■ Input for this task ■
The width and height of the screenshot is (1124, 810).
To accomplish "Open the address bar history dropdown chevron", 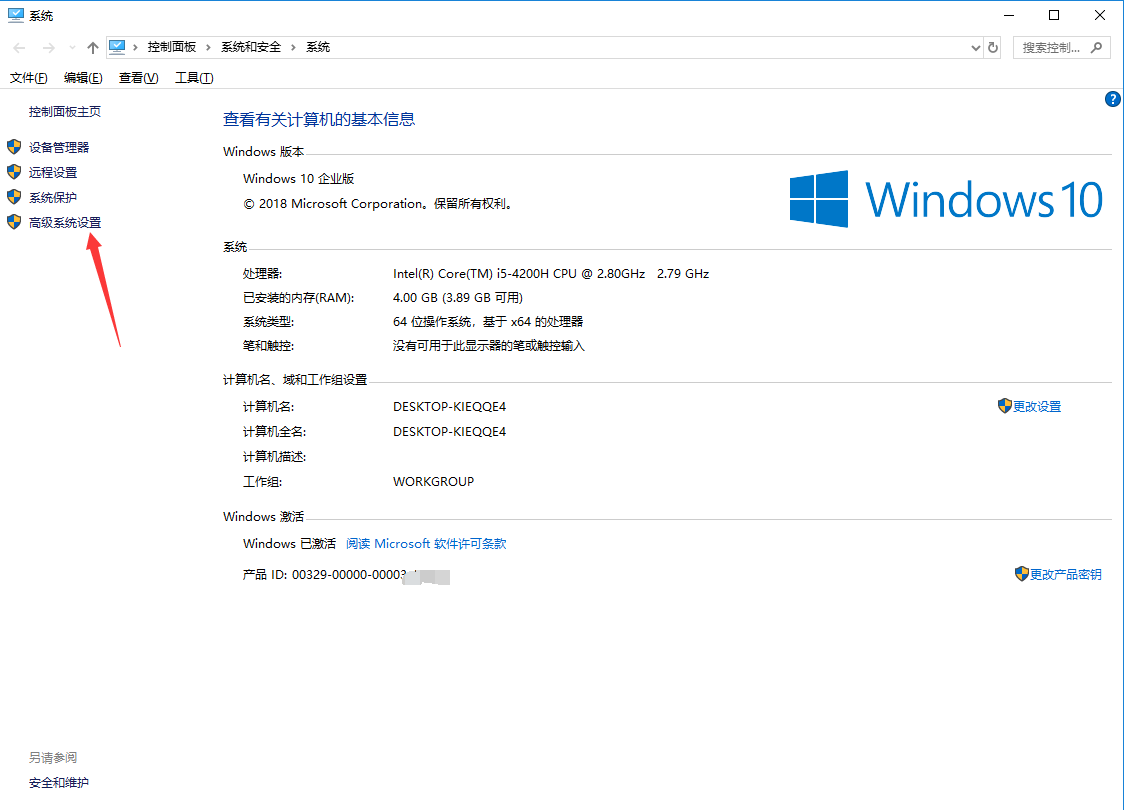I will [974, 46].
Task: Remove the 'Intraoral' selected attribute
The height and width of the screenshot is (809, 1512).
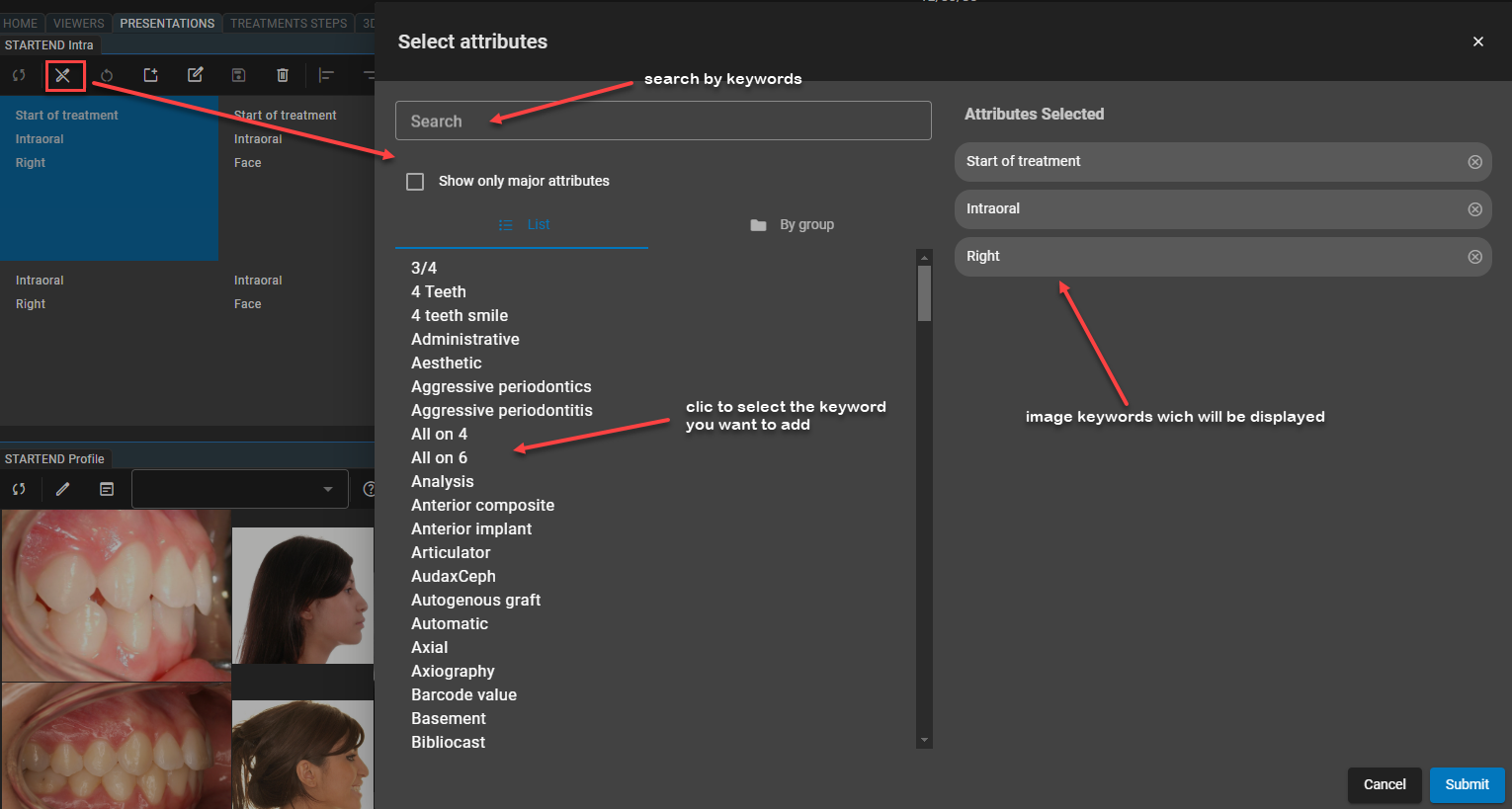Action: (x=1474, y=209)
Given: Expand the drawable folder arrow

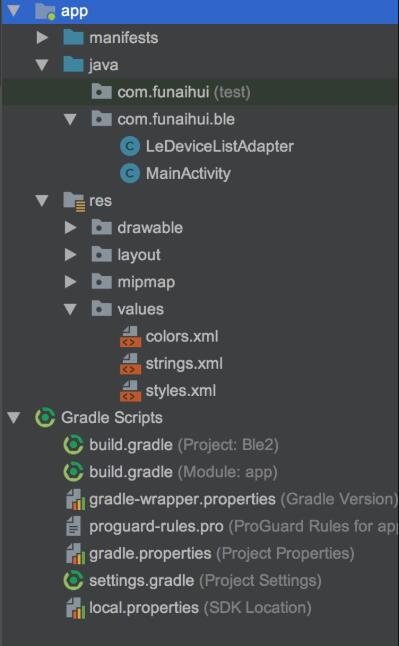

■ Short exercise ■
Could you rewrite the entries from the line with "Task: Remove the" through the end of the entries, changing "screenshot" to "screen image" and leaving everything else unchanged? Leave the pictures out of your answer.

■ Solution for this exercise ■
Task: Remove the 'Intraoral' selected attribute
The height and width of the screen image is (809, 1512).
Action: (x=1474, y=209)
Given: Expand the drawable folder arrow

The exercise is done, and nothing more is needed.